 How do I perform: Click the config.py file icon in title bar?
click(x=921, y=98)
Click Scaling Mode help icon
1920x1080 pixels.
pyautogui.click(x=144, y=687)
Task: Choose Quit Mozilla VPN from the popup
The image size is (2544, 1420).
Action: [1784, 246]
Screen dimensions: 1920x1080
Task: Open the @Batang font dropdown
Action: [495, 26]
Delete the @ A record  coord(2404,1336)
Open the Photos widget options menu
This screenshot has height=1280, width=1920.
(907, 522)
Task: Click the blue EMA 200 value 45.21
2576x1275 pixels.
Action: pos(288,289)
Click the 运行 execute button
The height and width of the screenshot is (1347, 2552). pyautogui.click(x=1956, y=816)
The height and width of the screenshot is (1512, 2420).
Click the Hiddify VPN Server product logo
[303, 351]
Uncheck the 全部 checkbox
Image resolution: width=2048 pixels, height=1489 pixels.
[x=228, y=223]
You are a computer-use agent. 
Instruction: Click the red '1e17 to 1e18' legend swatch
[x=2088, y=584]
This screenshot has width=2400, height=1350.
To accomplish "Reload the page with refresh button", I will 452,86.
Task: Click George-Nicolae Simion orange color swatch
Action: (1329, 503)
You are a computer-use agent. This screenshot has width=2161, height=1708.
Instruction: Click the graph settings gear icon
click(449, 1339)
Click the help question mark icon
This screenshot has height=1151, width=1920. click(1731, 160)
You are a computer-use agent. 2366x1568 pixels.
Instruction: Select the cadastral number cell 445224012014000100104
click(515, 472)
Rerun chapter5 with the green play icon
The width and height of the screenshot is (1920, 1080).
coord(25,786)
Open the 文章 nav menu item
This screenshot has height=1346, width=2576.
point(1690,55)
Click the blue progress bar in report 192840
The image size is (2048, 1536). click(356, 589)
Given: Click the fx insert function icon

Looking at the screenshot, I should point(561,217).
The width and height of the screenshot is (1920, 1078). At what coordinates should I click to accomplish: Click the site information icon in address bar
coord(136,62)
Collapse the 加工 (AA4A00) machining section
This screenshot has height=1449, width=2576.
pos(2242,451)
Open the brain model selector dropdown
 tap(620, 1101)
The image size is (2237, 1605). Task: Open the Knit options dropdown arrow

——————

Would you output the material above once more, exactly as given?

Answer area:
 How do I perform: Click the config.py file icon in title bar?
click(x=921, y=98)
Click Scaling Mode help icon
1920x1080 pixels.
pyautogui.click(x=144, y=687)
Task: Choose Quit Mozilla VPN from the popup
The image size is (2544, 1420).
Action: [1784, 246]
Screen dimensions: 1920x1080
Task: Open the @Batang font dropdown
Action: [495, 26]
Delete the @ A record  coord(2404,1336)
Open the Photos widget options menu
This screenshot has height=1280, width=1920.
(907, 522)
Task: Click the blue EMA 200 value 45.21
2576x1275 pixels.
Action: pos(288,289)
Click the 运行 execute button
The height and width of the screenshot is (1347, 2552). pyautogui.click(x=1956, y=816)
The height and width of the screenshot is (1512, 2420).
Click the Hiddify VPN Server product logo
[303, 351]
Uncheck the 全部 checkbox
Image resolution: width=2048 pixels, height=1489 pixels.
[x=228, y=223]
You are a computer-use agent. 
Instruction: Click the red '1e17 to 1e18' legend swatch
[x=2088, y=584]
This screenshot has width=2400, height=1350.
To accomplish "Reload the page with refresh button", I will 452,86.
Task: Click George-Nicolae Simion orange color swatch
Action: (1329, 503)
You are a computer-use agent. This screenshot has width=2161, height=1708.
Instruction: Click the graph settings gear icon
click(449, 1339)
Click the help question mark icon
This screenshot has height=1151, width=1920. click(1731, 160)
You are a computer-use agent. 2366x1568 pixels.
Instruction: Select the cadastral number cell 445224012014000100104
click(515, 472)
Rerun chapter5 with the green play icon
The width and height of the screenshot is (1920, 1080).
coord(25,786)
Open the 文章 nav menu item
This screenshot has height=1346, width=2576.
point(1690,55)
Click the blue progress bar in report 192840
The image size is (2048, 1536). click(356, 589)
Given: Click the fx insert function icon

Looking at the screenshot, I should point(561,217).
The width and height of the screenshot is (1920, 1078). At what coordinates should I click to accomplish: Click the site information icon in address bar
coord(136,62)
Collapse the 加工 (AA4A00) machining section
This screenshot has height=1449, width=2576.
pos(2242,451)
Open the brain model selector dropdown
 tap(620, 1101)
The image size is (2237, 1605). Task: Open the Knit options dropdown arrow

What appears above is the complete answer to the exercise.